Mersea Island's battered sea defences
Unusually for me, on the return trip, I left Pyefleet about an hour before HW.  In previous visits, I seem always to have left at or around LW, perhaps ready for a trip up the Blackwater with the tide.  So, it made sense to capitalise on all of this water and sail in close to Mersea Island, something I don't remember doing before.  I had to dodge a few sand banks which seem to extend a fair way out to sea.  I also spent too much time listening to the endless drone of these ridiculous jet skis.  What people see in these things, I'll never know.  Only good for unsettling an otherwise pleasant sea, and making loads of noise.  Otherwise, it was good to sail in close to the island for the first time, although I do fear for its battered sea defences in places.

The other relief on this trip is that the outboard, which on the previous Broads trip had developed a marginally worrying rattle, seems to be working fine - which suggests my theory was correct - that the rattle could have been some object stored elsewhere on the boat.  Will continue to monitor...

White track: June 23rd Bradwell Marina to Pyefleet.  11.1nm.  Red track: return trip: 9.4nm

Sunday, 3 June 2018


Daisy II off her trailer onto trestles
This has been a long time in the making but Daisy II was finally tempted off her trailer onto 'terra firma' - using a set of trestles.  The initial design for these came from this link and most of the woodwork was done during the winter.  However, in an attempt to beef up the design, a keel support has been introduced, carving up a railway sleeper.
Today, the final deed was accomplished, made all the more complex by the trailer design, the various sets of rollers getting in the way. 

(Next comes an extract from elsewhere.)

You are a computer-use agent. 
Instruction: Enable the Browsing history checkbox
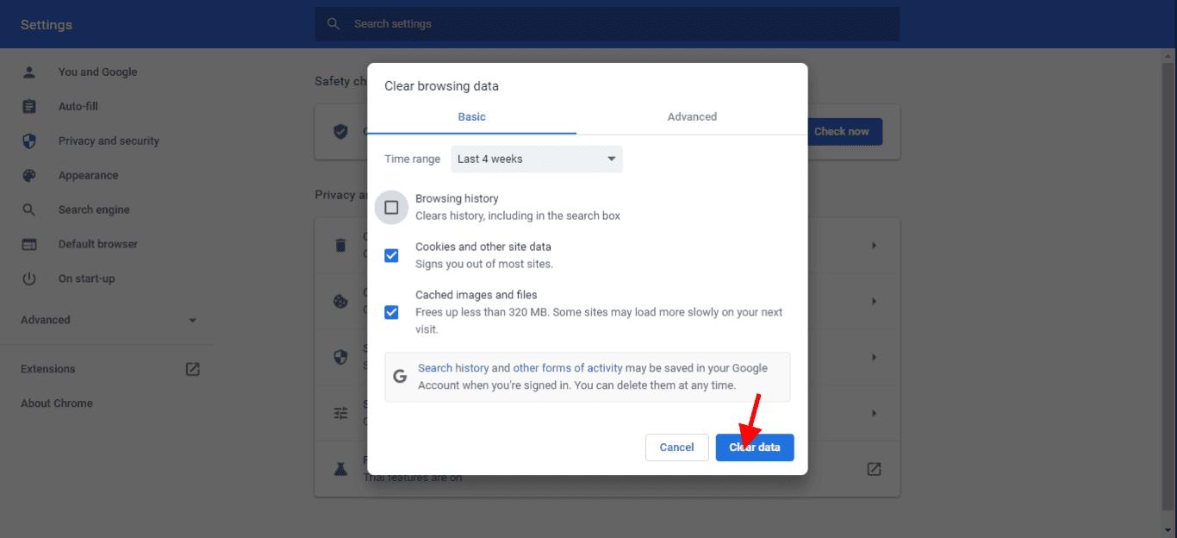click(x=391, y=208)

Back-winching, the rear support was in place first.

rear support
At the time, the rear of the trailer was just in front of these, and the trailer was already tipping backwards with the boat resting on a combination of this support and the trailer keel rollers.  As back-winching continued, the keel had to be jacked up in stages as the trailer was slowly pulled out from beneath the boat. 
Eventually, the final position for the keel support was in place, and the balancing forward trestles were pushed in place.

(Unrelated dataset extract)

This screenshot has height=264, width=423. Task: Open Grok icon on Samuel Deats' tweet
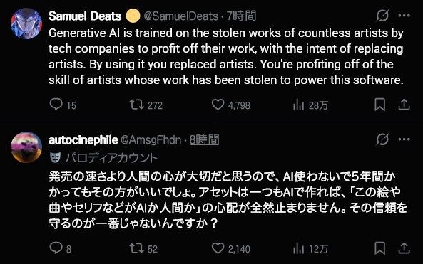[382, 16]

Forward keel support and balancing trestles.
Technically, the hull is now much more accessible for work, although it make take a little courage on my part to spend much time underneath the boat.  However, the whole thing seems pretty sturdy, particularly with the introduction of the forward keel support.  The key motivation for doing this now is to access the trailer for servicing, whilst I have a few weeks with no immediate sailing commitments.  Plans are well advanced, however, to trail Daisy II to Cumbria in July and to Cornwall in August, so the trailer needs to be in tip-top shape! 
Depending on time, I may start chipping away at some of that old antifouling - I'd quite like to get back to the original hull, and perhaps repaint beneath the waterline - that may all have to wait until the close season.